Pay attention here if your income has dropped. IRMAA is applied to a Social Security recipient’s account based on an income tax return that is over a year old. Every year, many people of Medicare age experience a dramatic drop in income. Without taking action, they will have to pay the surcharges during a period that could strain their reduced cash flow. These people are not without recourse.

Social Security Form SSA-44 is used by people who have had a life-changing event resulting in a decrease in income to make a formal written appeal to the Social Security Administration for relief under IRMAA. Form SSA-44 is easy to find online, easy to complete, and can save Social Security recipients a significant amount of money. Some reasons for decreased income include: 

  • Marriage or Divorce
  • Death of a spouse
  • Work stoppage (retirement, layoff, etc.)
  • Loss of income-producing property
  • Loss of pension income
  • Employee settlement payment was non-recurring

If you experience a substantial decline in income and are paying IRMAA surcharges, it is up to you to take action. After a year, Social Security will find you and make the reduction, but you will have paid the IRMAA adjustment for a year, with no recourse but to wait. Excess payments will not be refunded to you. There is a limited time to file the SSA-44 and receive any repayment.

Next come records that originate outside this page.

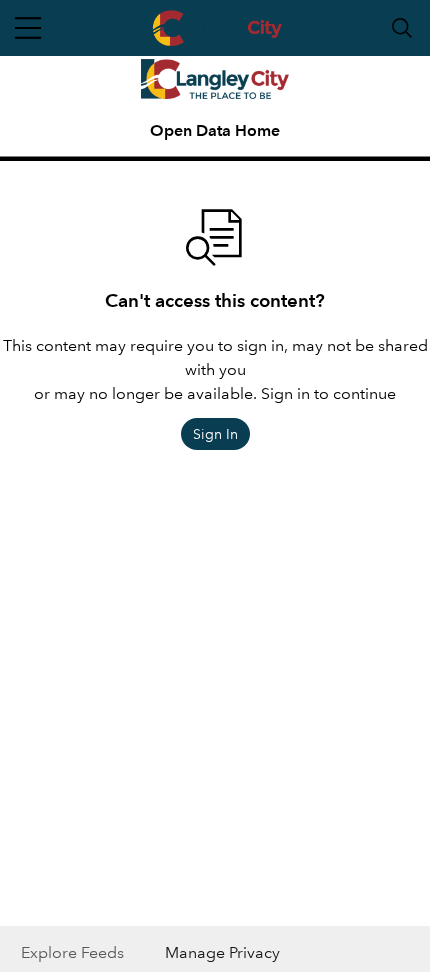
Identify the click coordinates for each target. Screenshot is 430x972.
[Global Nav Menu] (28, 28)
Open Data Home (215, 130)
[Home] (215, 79)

In our financial planning practice, we meet many people who have no idea what they are actually receiving from, and paying to, Social Security, on a monthly basis. They are only aware of their monthly deposit amount (the net income). Please check your benefits at ssa.gov, even if you have not previously established an account. There you can get a comprehensive earning record, an explanation of your Social Security Benefits and Medicare costs, and a link to the SSA-44 if needed.

Knowing what to do can save you a lot of money.